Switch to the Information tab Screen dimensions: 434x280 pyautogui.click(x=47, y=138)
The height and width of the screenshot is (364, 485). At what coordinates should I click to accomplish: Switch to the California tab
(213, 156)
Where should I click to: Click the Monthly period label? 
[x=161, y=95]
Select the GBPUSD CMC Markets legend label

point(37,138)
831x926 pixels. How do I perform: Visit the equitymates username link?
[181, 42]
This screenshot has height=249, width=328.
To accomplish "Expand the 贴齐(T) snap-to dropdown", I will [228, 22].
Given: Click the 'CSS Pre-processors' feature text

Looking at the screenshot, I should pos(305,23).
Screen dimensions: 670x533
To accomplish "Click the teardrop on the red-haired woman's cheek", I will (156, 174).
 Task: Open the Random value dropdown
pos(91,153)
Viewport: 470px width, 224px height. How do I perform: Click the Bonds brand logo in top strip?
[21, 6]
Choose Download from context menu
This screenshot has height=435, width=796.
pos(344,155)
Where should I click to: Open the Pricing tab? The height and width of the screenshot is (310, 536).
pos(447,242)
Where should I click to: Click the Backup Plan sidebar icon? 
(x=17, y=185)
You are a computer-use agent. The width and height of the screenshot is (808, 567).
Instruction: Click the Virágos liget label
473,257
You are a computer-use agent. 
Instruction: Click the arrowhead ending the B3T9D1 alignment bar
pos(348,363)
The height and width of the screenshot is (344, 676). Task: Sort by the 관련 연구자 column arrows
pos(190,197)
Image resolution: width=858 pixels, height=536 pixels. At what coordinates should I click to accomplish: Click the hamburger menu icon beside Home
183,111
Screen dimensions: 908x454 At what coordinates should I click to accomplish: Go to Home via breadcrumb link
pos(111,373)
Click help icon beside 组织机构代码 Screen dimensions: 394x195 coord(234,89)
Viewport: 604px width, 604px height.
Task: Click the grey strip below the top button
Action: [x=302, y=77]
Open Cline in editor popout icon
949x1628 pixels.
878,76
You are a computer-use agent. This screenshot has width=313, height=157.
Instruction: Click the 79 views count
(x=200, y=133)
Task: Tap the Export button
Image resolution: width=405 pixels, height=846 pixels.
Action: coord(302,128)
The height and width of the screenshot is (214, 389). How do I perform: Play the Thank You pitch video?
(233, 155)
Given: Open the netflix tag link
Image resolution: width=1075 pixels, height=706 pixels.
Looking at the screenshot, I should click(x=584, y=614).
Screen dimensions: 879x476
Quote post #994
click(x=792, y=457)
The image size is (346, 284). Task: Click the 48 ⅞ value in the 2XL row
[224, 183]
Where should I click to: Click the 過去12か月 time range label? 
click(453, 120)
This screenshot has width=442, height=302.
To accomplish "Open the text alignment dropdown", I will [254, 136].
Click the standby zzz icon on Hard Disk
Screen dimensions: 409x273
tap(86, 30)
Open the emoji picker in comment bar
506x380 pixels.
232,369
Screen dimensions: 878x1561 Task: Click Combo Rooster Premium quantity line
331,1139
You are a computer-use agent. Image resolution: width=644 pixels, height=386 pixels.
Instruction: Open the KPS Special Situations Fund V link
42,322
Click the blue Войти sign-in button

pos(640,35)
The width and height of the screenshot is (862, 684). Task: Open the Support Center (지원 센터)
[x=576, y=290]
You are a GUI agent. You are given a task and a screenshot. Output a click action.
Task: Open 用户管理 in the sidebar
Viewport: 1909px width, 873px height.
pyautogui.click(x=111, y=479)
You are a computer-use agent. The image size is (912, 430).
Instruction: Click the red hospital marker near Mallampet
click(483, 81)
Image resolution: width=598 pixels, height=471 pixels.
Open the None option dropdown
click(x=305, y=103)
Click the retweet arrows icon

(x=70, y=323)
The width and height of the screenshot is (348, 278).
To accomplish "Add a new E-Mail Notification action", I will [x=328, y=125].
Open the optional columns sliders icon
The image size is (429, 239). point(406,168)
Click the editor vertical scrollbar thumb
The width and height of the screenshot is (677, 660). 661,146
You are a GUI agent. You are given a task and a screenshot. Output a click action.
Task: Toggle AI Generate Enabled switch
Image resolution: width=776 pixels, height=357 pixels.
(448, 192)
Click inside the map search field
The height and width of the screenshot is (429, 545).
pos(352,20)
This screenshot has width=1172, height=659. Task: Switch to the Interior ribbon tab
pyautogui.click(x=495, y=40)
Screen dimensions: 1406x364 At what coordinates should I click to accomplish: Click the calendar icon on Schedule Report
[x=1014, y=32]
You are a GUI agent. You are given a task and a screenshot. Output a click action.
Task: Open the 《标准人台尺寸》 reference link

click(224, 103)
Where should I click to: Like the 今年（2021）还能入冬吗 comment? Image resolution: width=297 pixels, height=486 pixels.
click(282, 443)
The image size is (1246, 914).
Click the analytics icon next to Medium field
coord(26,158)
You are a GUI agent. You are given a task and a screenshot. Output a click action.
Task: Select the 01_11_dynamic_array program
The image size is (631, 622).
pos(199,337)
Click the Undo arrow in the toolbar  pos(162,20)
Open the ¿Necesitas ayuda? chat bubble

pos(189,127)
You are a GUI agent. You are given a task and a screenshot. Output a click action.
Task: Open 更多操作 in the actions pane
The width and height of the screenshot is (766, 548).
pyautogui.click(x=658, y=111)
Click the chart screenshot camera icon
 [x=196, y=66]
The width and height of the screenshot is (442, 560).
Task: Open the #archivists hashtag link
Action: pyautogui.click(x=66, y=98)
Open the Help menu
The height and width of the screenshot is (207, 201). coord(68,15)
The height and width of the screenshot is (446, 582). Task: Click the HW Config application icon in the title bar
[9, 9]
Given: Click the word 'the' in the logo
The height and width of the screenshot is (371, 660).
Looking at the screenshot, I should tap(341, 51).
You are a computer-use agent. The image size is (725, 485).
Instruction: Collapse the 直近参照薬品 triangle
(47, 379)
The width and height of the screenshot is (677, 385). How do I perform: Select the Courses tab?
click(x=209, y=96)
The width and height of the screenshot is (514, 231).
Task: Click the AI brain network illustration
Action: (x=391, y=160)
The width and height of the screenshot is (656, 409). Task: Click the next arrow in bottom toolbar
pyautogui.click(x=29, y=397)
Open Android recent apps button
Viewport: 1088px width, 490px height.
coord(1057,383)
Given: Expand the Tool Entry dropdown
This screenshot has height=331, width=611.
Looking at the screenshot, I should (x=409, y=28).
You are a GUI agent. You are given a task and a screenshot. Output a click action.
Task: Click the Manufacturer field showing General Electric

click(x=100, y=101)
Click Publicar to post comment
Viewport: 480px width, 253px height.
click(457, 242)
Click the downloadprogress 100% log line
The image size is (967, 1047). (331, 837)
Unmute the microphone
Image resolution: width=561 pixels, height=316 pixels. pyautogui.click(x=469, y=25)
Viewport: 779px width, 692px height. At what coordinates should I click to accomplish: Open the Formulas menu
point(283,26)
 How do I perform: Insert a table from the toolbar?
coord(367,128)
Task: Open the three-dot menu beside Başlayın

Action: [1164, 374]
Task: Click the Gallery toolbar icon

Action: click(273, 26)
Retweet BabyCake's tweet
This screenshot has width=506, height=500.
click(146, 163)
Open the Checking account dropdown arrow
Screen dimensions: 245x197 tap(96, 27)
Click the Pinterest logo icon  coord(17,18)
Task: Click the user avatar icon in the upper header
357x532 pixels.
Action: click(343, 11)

※ ※ ※

Activity
Please reproduce all of the entries above exactly as they appear.

Solution for this problem
Switch to the Information tab Screen dimensions: 434x280 pyautogui.click(x=47, y=138)
The height and width of the screenshot is (364, 485). At what coordinates should I click to accomplish: Switch to the California tab
(213, 156)
Where should I click to: Click the Monthly period label? 
[x=161, y=95]
Select the GBPUSD CMC Markets legend label

point(37,138)
831x926 pixels. How do I perform: Visit the equitymates username link?
[181, 42]
This screenshot has height=249, width=328.
To accomplish "Expand the 贴齐(T) snap-to dropdown", I will [228, 22].
Given: Click the 'CSS Pre-processors' feature text

Looking at the screenshot, I should pos(305,23).
Screen dimensions: 670x533
To accomplish "Click the teardrop on the red-haired woman's cheek", I will (156, 174).
 Task: Open the Random value dropdown
pos(91,153)
Viewport: 470px width, 224px height. How do I perform: Click the Bonds brand logo in top strip?
[21, 6]
Choose Download from context menu
This screenshot has height=435, width=796.
pos(344,155)
Where should I click to: Open the Pricing tab? The height and width of the screenshot is (310, 536).
pos(447,242)
Where should I click to: Click the Backup Plan sidebar icon? 
(x=17, y=185)
You are a computer-use agent. The width and height of the screenshot is (808, 567).
Instruction: Click the Virágos liget label
473,257
You are a computer-use agent. 
Instruction: Click the arrowhead ending the B3T9D1 alignment bar
pos(348,363)
The height and width of the screenshot is (344, 676). Task: Sort by the 관련 연구자 column arrows
pos(190,197)
Image resolution: width=858 pixels, height=536 pixels. At what coordinates should I click to accomplish: Click the hamburger menu icon beside Home
183,111
Screen dimensions: 908x454 At what coordinates should I click to accomplish: Go to Home via breadcrumb link
pos(111,373)
Click help icon beside 组织机构代码 Screen dimensions: 394x195 coord(234,89)
Viewport: 604px width, 604px height.
Task: Click the grey strip below the top button
Action: [x=302, y=77]
Open Cline in editor popout icon
949x1628 pixels.
878,76
You are a computer-use agent. This screenshot has width=313, height=157.
Instruction: Click the 79 views count
(x=200, y=133)
Task: Tap the Export button
Image resolution: width=405 pixels, height=846 pixels.
Action: coord(302,128)
The height and width of the screenshot is (214, 389). How do I perform: Play the Thank You pitch video?
(233, 155)
Given: Open the netflix tag link
Image resolution: width=1075 pixels, height=706 pixels.
Looking at the screenshot, I should click(x=584, y=614).
Screen dimensions: 879x476
Quote post #994
click(x=792, y=457)
The image size is (346, 284). Task: Click the 48 ⅞ value in the 2XL row
[224, 183]
Where should I click to: Click the 過去12か月 time range label? 
click(453, 120)
This screenshot has width=442, height=302.
To accomplish "Open the text alignment dropdown", I will [254, 136].
Click the standby zzz icon on Hard Disk
Screen dimensions: 409x273
tap(86, 30)
Open the emoji picker in comment bar
506x380 pixels.
232,369
Screen dimensions: 878x1561 Task: Click Combo Rooster Premium quantity line
331,1139
You are a computer-use agent. Image resolution: width=644 pixels, height=386 pixels.
Instruction: Open the KPS Special Situations Fund V link
42,322
Click the blue Войти sign-in button

pos(640,35)
The width and height of the screenshot is (862, 684). Task: Open the Support Center (지원 센터)
[x=576, y=290]
You are a GUI agent. You are given a task and a screenshot. Output a click action.
Task: Open 用户管理 in the sidebar
Viewport: 1909px width, 873px height.
pyautogui.click(x=111, y=479)
You are a computer-use agent. The image size is (912, 430).
Instruction: Click the red hospital marker near Mallampet
click(483, 81)
Image resolution: width=598 pixels, height=471 pixels.
Open the None option dropdown
click(x=305, y=103)
Click the retweet arrows icon

(x=70, y=323)
The width and height of the screenshot is (348, 278).
To accomplish "Add a new E-Mail Notification action", I will [x=328, y=125].
Open the optional columns sliders icon
The image size is (429, 239). point(406,168)
Click the editor vertical scrollbar thumb
The width and height of the screenshot is (677, 660). 661,146
You are a GUI agent. You are given a task and a screenshot. Output a click action.
Task: Toggle AI Generate Enabled switch
Image resolution: width=776 pixels, height=357 pixels.
(448, 192)
Click inside the map search field
The height and width of the screenshot is (429, 545).
pos(352,20)
This screenshot has width=1172, height=659. Task: Switch to the Interior ribbon tab
pyautogui.click(x=495, y=40)
Screen dimensions: 1406x364 At what coordinates should I click to accomplish: Click the calendar icon on Schedule Report
[x=1014, y=32]
You are a GUI agent. You are given a task and a screenshot. Output a click action.
Task: Open the 《标准人台尺寸》 reference link

click(224, 103)
Where should I click to: Like the 今年（2021）还能入冬吗 comment? Image resolution: width=297 pixels, height=486 pixels.
click(282, 443)
The image size is (1246, 914).
Click the analytics icon next to Medium field
coord(26,158)
You are a GUI agent. You are given a task and a screenshot. Output a click action.
Task: Select the 01_11_dynamic_array program
The image size is (631, 622).
pos(199,337)
Click the Undo arrow in the toolbar  pos(162,20)
Open the ¿Necesitas ayuda? chat bubble

pos(189,127)
You are a GUI agent. You are given a task and a screenshot. Output a click action.
Task: Open 更多操作 in the actions pane
The width and height of the screenshot is (766, 548).
pyautogui.click(x=658, y=111)
Click the chart screenshot camera icon
 [x=196, y=66]
The width and height of the screenshot is (442, 560).
Task: Open the #archivists hashtag link
Action: pyautogui.click(x=66, y=98)
Open the Help menu
The height and width of the screenshot is (207, 201). coord(68,15)
The height and width of the screenshot is (446, 582). Task: Click the HW Config application icon in the title bar
[9, 9]
Given: Click the word 'the' in the logo
The height and width of the screenshot is (371, 660).
Looking at the screenshot, I should tap(341, 51).
You are a computer-use agent. The image size is (725, 485).
Instruction: Collapse the 直近参照薬品 triangle
(47, 379)
The width and height of the screenshot is (677, 385). How do I perform: Select the Courses tab?
click(x=209, y=96)
The width and height of the screenshot is (514, 231).
Task: Click the AI brain network illustration
Action: (x=391, y=160)
The width and height of the screenshot is (656, 409). Task: Click the next arrow in bottom toolbar
pyautogui.click(x=29, y=397)
Open Android recent apps button
Viewport: 1088px width, 490px height.
coord(1057,383)
Given: Expand the Tool Entry dropdown
This screenshot has height=331, width=611.
Looking at the screenshot, I should (x=409, y=28).
You are a GUI agent. You are given a task and a screenshot. Output a click action.
Task: Click the Manufacturer field showing General Electric

click(x=100, y=101)
Click Publicar to post comment
Viewport: 480px width, 253px height.
click(457, 242)
Click the downloadprogress 100% log line
The image size is (967, 1047). (331, 837)
Unmute the microphone
Image resolution: width=561 pixels, height=316 pixels. pyautogui.click(x=469, y=25)
Viewport: 779px width, 692px height. At what coordinates should I click to accomplish: Open the Formulas menu
point(283,26)
 How do I perform: Insert a table from the toolbar?
coord(367,128)
Task: Open the three-dot menu beside Başlayın

Action: [1164, 374]
Task: Click the Gallery toolbar icon

Action: click(273, 26)
Retweet BabyCake's tweet
This screenshot has width=506, height=500.
click(146, 163)
Open the Checking account dropdown arrow
Screen dimensions: 245x197 tap(96, 27)
Click the Pinterest logo icon  coord(17,18)
Task: Click the user avatar icon in the upper header
357x532 pixels.
Action: click(343, 11)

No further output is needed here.